Domenico Valentino (born 17 May 1984 in Marcianise) is a boxer from Italy.

The hard punching Valentino won a bronze medal at lightweight at the 2004 European Amateur Boxing Championships in Pula, Croatia.

He participated in the 2004 Summer Olympics. There he was stopped in the quarterfinals of the Lightweight (60 kg) division by Kazakhstan's eventual bronze medalist Serik Yeleuov.

At the 2005 World Amateur Boxing Championships he once more won bronze.

At the Euro 2006 he lost early to Olexandr Klyuchko 18:30.

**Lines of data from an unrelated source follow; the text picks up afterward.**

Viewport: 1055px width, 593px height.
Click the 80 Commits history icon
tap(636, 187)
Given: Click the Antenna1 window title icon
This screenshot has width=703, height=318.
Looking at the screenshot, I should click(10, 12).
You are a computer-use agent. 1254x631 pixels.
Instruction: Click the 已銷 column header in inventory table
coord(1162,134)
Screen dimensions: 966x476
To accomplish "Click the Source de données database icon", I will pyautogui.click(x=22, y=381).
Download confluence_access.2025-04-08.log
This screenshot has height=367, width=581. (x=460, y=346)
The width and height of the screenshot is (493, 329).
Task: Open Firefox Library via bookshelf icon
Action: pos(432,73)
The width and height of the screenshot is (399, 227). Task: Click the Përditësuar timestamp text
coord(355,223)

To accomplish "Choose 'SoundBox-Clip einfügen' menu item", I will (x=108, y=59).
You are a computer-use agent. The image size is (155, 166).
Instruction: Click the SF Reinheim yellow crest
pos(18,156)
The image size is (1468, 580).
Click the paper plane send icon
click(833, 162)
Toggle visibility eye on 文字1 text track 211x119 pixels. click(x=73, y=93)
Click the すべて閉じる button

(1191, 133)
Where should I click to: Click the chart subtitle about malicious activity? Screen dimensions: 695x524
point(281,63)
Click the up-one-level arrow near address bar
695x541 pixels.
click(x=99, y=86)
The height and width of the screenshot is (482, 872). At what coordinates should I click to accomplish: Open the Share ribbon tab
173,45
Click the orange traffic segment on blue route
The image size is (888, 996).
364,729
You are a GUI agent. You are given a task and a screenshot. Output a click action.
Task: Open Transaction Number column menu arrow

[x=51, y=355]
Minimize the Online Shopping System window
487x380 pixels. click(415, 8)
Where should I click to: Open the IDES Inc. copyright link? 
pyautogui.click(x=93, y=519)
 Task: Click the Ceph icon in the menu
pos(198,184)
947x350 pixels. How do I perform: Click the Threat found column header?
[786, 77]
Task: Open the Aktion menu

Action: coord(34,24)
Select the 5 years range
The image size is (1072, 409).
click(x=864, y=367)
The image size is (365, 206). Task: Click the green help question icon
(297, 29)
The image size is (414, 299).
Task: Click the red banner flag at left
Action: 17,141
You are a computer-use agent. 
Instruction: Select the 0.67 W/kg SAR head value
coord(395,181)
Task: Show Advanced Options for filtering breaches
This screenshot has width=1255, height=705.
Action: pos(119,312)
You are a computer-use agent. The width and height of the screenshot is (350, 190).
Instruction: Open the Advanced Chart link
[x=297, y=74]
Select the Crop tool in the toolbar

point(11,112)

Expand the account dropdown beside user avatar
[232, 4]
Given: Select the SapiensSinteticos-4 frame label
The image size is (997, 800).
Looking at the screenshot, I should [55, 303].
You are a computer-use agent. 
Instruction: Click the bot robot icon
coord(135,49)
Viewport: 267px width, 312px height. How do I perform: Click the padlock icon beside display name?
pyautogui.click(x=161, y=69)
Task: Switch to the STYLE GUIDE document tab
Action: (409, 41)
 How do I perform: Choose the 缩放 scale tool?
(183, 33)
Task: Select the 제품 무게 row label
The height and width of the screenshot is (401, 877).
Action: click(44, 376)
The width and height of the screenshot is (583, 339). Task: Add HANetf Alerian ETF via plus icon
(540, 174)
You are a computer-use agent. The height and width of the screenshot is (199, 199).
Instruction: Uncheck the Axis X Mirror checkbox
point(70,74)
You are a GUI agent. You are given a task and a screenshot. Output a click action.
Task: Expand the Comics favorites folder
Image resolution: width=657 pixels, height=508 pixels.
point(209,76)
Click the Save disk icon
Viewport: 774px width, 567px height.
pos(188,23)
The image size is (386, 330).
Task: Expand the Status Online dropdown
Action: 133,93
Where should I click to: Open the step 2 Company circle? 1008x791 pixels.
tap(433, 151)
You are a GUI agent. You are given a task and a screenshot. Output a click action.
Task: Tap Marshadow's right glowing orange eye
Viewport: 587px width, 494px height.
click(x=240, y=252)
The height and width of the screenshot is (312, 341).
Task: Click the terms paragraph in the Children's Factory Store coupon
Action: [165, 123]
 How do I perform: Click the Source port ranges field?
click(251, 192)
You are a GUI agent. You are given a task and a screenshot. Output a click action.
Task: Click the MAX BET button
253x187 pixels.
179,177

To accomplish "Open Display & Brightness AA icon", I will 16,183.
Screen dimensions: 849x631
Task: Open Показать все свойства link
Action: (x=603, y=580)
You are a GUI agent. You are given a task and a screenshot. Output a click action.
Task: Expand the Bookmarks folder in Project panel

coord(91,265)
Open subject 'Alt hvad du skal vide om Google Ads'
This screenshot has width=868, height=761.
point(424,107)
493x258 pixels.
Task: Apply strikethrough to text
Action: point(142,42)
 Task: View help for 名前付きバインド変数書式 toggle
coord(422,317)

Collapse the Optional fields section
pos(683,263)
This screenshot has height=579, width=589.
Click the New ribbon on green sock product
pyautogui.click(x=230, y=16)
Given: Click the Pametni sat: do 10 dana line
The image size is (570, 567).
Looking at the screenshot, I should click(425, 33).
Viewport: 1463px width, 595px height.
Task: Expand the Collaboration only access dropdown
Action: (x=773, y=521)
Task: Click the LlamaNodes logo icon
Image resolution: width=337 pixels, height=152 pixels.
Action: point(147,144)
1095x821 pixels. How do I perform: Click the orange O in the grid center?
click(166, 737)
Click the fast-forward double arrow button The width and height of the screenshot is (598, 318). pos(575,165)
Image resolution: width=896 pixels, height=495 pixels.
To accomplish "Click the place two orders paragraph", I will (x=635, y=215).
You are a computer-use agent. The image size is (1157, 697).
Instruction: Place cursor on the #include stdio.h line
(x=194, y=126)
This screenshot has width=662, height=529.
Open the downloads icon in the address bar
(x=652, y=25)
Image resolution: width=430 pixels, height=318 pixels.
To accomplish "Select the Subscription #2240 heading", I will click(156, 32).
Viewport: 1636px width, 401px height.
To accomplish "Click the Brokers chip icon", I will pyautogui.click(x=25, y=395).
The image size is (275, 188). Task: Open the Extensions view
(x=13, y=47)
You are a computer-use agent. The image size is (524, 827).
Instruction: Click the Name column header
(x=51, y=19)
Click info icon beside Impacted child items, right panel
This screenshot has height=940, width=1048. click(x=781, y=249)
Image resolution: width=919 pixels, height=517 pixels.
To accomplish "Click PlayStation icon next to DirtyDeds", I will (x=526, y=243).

At the 2007 World Amateur Boxing Championships he at last made it to the finals beating North Korean Kim Song-Guk but lost to Frankie Gavin.

At the 2008 Olympics he beat Tahar Tamsamani but lost to Cuban favorite Yordenis Ugás 2:10.

At the 2009 World Amateur Boxing Championships he used the absence of Gavin (who had turned professional) and Ugas (who had gone up in weight) and home advantage to win his first major title.

At the 2012 Olympics, he again reached the quarter-finals, losing to eventual bronze medalist Evaldas Petrauskas.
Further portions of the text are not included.